### [Exercise prompt]
Write out the stretch of lines below that begins at the line with "Task: Collapse the Data section in sidebar" and ends at the line with "Given: Click the refresh icon beside the logo", including both, exactly as given and nothing more.

### [Supplied data]
+ + +

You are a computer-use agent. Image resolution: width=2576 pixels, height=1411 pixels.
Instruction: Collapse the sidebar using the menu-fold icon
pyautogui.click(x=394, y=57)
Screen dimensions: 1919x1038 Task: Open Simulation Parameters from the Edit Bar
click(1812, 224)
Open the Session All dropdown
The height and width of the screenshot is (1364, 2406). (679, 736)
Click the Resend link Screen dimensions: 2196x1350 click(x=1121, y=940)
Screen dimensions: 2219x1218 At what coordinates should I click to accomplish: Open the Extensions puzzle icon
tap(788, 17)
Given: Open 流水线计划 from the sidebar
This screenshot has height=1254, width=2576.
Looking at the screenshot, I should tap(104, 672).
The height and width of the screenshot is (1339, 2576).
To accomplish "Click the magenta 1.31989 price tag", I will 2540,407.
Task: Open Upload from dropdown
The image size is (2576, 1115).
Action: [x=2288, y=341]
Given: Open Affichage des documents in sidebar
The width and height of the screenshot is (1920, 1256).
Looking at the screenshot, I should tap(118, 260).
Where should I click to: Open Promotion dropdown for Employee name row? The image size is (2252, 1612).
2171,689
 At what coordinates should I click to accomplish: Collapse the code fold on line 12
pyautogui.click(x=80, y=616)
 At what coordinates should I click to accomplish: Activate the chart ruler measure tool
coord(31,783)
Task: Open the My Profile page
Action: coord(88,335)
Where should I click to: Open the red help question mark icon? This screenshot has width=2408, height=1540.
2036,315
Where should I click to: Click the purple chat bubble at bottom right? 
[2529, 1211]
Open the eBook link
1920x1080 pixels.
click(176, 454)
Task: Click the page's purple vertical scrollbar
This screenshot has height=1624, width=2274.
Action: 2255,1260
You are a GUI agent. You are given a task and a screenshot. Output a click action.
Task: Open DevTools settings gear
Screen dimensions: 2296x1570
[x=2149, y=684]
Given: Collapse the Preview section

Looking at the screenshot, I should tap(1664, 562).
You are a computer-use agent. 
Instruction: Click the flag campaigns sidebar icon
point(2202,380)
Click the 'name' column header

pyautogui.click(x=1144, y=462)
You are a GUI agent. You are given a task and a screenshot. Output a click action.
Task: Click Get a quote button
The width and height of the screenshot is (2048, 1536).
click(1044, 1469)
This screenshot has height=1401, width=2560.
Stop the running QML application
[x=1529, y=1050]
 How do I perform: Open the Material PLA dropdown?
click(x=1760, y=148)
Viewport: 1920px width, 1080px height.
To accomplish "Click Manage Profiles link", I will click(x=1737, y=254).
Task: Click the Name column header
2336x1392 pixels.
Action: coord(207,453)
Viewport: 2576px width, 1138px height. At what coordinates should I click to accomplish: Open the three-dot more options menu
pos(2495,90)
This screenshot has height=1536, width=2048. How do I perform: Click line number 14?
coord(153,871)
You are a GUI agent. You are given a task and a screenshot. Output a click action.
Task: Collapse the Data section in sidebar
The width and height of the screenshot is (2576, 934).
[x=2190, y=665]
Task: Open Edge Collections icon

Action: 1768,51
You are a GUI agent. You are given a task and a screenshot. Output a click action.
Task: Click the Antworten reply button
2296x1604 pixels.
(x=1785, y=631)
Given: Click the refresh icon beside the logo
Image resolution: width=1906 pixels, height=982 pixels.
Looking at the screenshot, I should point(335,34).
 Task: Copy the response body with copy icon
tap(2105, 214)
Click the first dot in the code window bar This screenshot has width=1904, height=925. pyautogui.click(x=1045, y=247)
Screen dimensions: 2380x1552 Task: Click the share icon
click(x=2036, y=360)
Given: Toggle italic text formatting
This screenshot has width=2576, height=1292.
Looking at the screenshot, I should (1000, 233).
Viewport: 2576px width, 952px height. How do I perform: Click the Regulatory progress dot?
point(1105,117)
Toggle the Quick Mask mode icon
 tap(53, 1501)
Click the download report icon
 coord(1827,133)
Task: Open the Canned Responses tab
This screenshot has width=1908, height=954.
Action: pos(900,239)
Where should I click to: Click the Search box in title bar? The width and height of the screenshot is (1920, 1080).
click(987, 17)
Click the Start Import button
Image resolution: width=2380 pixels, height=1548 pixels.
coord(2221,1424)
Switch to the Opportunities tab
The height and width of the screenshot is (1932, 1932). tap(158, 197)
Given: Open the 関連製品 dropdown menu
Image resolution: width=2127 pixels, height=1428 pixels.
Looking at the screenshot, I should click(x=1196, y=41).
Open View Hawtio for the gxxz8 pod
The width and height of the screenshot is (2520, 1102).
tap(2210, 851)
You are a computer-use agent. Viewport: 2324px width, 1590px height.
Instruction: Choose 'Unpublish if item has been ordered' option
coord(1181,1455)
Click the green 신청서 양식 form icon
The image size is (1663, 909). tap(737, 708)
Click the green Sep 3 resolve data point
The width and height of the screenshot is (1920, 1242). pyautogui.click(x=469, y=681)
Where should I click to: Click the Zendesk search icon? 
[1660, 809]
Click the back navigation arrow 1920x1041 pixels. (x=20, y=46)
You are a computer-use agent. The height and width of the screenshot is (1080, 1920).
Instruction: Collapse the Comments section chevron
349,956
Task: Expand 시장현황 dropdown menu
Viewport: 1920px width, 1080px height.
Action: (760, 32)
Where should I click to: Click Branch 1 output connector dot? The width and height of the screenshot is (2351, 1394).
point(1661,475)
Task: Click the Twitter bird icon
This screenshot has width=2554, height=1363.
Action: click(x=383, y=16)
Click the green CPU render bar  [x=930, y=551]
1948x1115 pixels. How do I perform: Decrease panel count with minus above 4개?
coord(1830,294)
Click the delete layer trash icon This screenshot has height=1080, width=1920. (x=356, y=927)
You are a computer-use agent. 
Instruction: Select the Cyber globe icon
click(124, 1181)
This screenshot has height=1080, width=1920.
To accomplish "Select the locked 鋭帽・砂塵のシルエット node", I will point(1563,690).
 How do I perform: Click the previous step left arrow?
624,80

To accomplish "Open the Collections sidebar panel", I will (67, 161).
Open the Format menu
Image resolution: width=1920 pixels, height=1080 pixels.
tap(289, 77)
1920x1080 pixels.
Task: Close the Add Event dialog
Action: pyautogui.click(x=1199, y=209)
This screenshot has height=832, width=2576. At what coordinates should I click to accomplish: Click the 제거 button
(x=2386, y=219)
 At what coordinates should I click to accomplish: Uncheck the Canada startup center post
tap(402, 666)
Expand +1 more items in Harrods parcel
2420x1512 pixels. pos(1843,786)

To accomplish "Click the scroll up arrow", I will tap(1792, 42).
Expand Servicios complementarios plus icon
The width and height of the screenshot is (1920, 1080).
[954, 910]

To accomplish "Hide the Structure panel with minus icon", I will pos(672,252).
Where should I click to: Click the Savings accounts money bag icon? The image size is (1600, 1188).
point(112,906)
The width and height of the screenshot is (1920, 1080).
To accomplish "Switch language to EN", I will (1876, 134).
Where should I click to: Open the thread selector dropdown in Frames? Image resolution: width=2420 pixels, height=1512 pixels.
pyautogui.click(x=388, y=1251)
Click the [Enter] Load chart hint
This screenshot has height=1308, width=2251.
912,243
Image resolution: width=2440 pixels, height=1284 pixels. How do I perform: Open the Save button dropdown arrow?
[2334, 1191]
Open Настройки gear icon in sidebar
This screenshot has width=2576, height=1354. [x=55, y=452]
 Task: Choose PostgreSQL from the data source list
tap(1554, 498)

+ + +

### [Your response]
Task: Collapse the Data section in sidebar
The width and height of the screenshot is (2576, 934).
[x=2190, y=665]
Task: Open Edge Collections icon

Action: 1768,51
You are a GUI agent. You are given a task and a screenshot. Output a click action.
Task: Click the Antworten reply button
2296x1604 pixels.
(x=1785, y=631)
Given: Click the refresh icon beside the logo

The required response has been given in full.